This paragraph below seems to encapsulate the differences in thinking between the linkeddata community and some of the TDWG people on how to best share biodiversity data.
*"The notion of a fabric of resources that are individually described, queried, and resolved may seem unmanageable or like science fiction. For organizations that are used to large, manual, centralized efforts to standardize on everything, it may seem anarchic to allow resources to grow organically and be described by anyone. The same people would probably not believe the Web possible in the first place if there were not already ample proof of its success."*
REST for Java developers, Part 4: The future is RESTful From http://www.javaworld.com/javaworld/jw-04-2009/jw-04-rest-series-4.html?page=...
I think that some people may have lost sight of the goal of making data available to improve the understanding of our natural world and hopefully better manage our natural resources.
It does not seem that creating a distributed network of fiefdoms will help us achieve this goal.
- Pete
I was led to this article by @janzemanek on twitter.
Pete DeVries Department of Entomology University of Wisconsin - Madison 445 Russell Laboratories 1630 Linden Drive Madison, WI 53706
tdwg-tag mailing list tdwg-tag@lists.tdwg.org http://lists.tdwg.org/mailman/listinfo/tdwg-tag
Respectfully, 1) Only certain classes of organizations will be able to contribute since the standard is requires special skills. Those groups that can pay for hardware and a person specific to this standard for perpetuity. I look at this and think that a number of groups that could be providers cannot because of the way the system is implemented. Why not have a simple RDF tar or zip file format that GBIF checks with a crawler every night?
2) There is very little reuse of existing vocabularies, geo for instance. Similar to the "not invented here mentality".
3) Discussions and decisions seem to be too much about making sure that providers keep their "brand" on the data even if they disappear.
4) Suggestions or alternative ways of thinking are rejected until an insider restates them without attribution
5) It is not at all clear how some of these decisions are made. It appears as if some people disagree, there is discussion. Then years later there is the same discussion. It seems that some smaller group keeps pulling everyone back to the same architectural decision.
6) Where are the example data sets? We should have some example data sets available to see if the standard can be used to answer real questions? Either they don't exist or they are only available to a few.

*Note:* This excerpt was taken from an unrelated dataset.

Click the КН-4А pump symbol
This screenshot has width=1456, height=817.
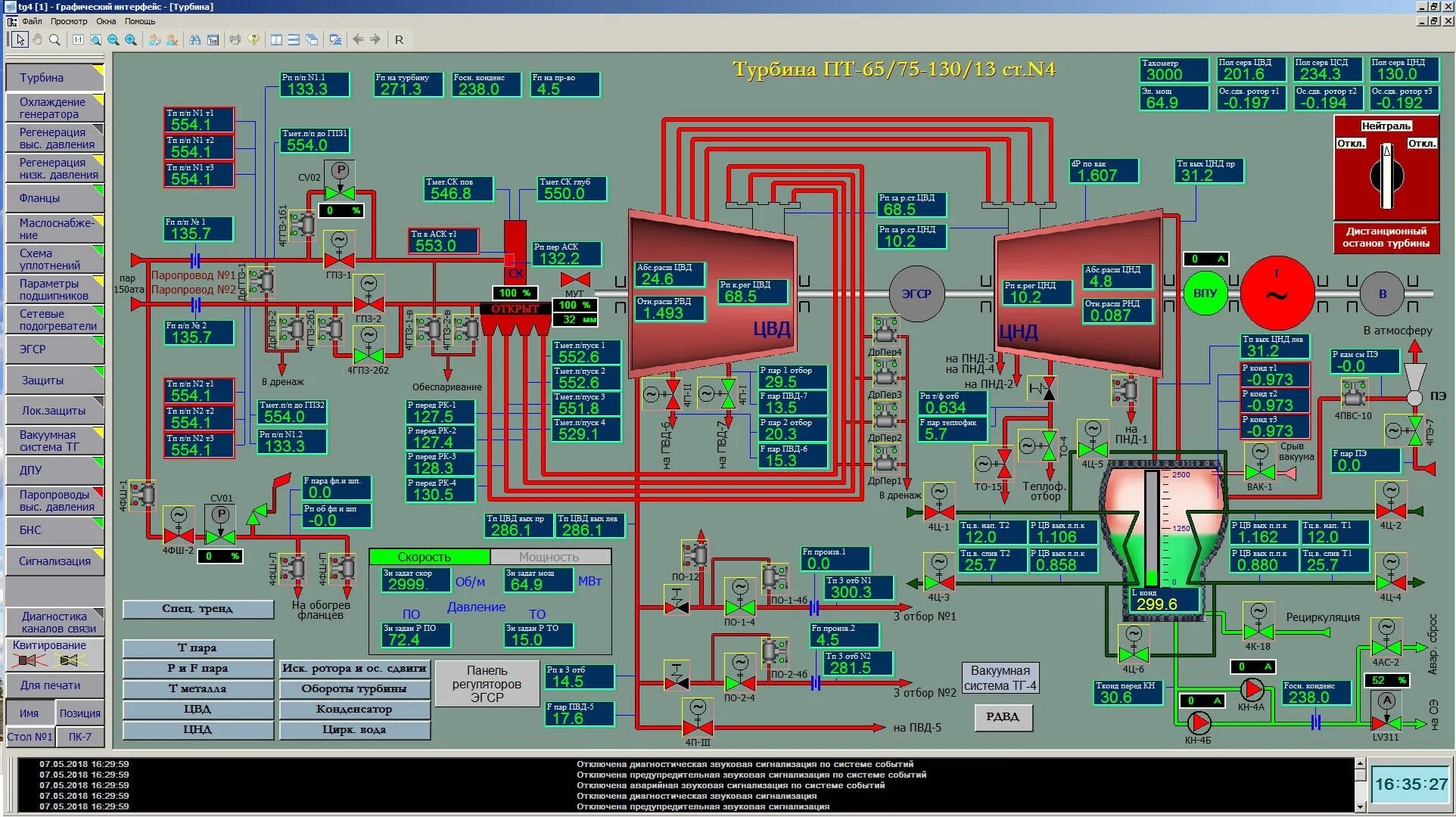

I actually have nothing but praise for GBIF and uBio (except for the minor encoding thing), this more about trying to work within TDWG and getting stonewalled. I am having the same feelings about it that I had a few years ago, after which I left to try to make something that worked so I could proceed with my project.
It probably was unfair to imply that the fiefdoms are by design, rather than a side effect of the implementation standards, and for that I apologize.
- Pete
On Thu, Apr 23, 2009 at 10:56 AM, Bob Morris morris.bob@gmail.com wrote:
"described by anyone" is not the same as "described by anyone in any way convenient to the describer", so I find this quotation somewhat disingenuous. More precisely, I wonder what TDWG standard or proposed standard you find enables fiefdoms \in ways that are impossible under some other solution to the problem the standard addresses/.
Bob Morris
On Thu, Apr 23, 2009 at 10:47 AM, Peter DeVries pete.devries@gmail.comwrote:
This paragraph below seems to encapsulate the differences in thinking between the linkeddata community and some of the TDWG people on how to best share biodiversity data.
*"The notion of a fabric of resources that are individually described, queried, and resolved may seem unmanageable or like science fiction. For organizations that are used to large, manual, centralized efforts to standardize on everything, it may seem anarchic to allow resources to grow organically and be described by anyone. The same people would probably not believe the Web possible in the first place if there were not already ample proof of its success."*
REST for Java developers, Part 4: The future is RESTful From http://www.javaworld.com/javaworld/jw-04-2009/jw-04-rest-series-4.html?page=...
I think that some people may have lost sight of the goal of making data available to improve the understanding of our natural world and hopefully better manage our natural resources.
It does not seem that creating a distributed network of fiefdoms will help us achieve this goal.
- Pete
I was led to this article by @janzemanek on twitter.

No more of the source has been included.